The importance of this concept emerged as a recurring theme in conversations surrounding Mayor Emanuel's Chicago Cultural Plan in 2012. The plan proposed that expanding art in public places could be a core strategy in elevating and expanding neighborhood cultural assets and a sense of place. With these goals in mind, DCASE began to formally solicit input from artists, cultural leaders, neighborhood advocates and other citizens on the future of public art in Chicago. Mayor Emanuel directed DCASE to increase emphasis on cooperation among city agencies and with community leaders in its planning for public art. Focus groups with the City of Chicago and sister agencies then began to address ways to increase collaboration. This collective input would serve as the basis for the plan’s final recommendations.

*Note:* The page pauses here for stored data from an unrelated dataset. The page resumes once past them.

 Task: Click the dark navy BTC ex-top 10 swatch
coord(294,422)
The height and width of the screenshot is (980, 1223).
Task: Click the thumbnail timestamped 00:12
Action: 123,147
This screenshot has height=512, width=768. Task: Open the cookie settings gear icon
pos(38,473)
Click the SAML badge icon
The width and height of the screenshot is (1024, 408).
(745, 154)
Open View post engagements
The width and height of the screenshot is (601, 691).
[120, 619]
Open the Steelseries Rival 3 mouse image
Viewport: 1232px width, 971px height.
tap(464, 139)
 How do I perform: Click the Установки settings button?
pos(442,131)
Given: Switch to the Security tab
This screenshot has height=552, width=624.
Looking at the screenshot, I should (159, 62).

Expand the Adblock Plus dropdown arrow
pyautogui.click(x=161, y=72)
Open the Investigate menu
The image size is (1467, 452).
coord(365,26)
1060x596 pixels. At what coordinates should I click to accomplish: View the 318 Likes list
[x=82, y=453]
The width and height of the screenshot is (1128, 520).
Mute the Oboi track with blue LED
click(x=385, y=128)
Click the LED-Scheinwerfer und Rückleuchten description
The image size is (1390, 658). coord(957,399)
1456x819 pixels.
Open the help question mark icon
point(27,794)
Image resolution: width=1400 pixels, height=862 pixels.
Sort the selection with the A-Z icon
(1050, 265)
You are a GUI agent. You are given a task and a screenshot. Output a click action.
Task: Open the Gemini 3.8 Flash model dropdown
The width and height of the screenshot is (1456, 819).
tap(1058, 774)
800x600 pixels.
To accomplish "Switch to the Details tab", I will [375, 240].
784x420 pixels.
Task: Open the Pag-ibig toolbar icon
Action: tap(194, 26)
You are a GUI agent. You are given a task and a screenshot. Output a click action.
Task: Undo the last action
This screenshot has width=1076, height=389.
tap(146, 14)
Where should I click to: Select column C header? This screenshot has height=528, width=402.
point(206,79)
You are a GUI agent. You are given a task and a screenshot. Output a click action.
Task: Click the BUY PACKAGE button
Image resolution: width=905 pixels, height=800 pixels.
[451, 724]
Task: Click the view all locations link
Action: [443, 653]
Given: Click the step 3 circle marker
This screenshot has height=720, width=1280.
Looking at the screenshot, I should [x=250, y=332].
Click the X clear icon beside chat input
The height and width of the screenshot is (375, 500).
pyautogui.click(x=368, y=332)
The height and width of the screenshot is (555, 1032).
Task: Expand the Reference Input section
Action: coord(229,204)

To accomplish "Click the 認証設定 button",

A jumping off point for the plan, the citywide celebration, the Year of Public Art, commemorates the 50th anniversary of two seminal artworks—the Picasso in Daley Plaza and the Wall of Respect, which once stood at 43rd Street and Langley Avenue on Chicago’s South Side—and highlights the important role public art has played in Chicago’s history. The year-long initiative, representing a $4 million investment by DCASE and other city departments, includes the creation of a public art youth corps; a public art festival; and the new 50×50 Neighborhood Arts Project, which commissioned new work in all of Chicago’s fifty wards.
Chicago has long been known as a global leader in defining and shaping public art. The city was one of the first municipalities in 1978 to implement an ordinance mandating that 1.33% of the cost of public buildings be set aside for the creation of original artwork. Managed by DCASE, Chicago’s own formidable public art collection, includes more than 500 works of art exhibited in over 150 municipal facilities around the city, including police stations, libraries, and CTA stations.
These works enhance public life in the city in ways we often take for granted. That public art is so integrated into our daily lives, so intrinsic to our experience in this city that it’s difficult to imagine how mundane our lives would be without it.With this new, reinvigorated investment in the city's public spaces, we’re fortunate we won’t likely have to.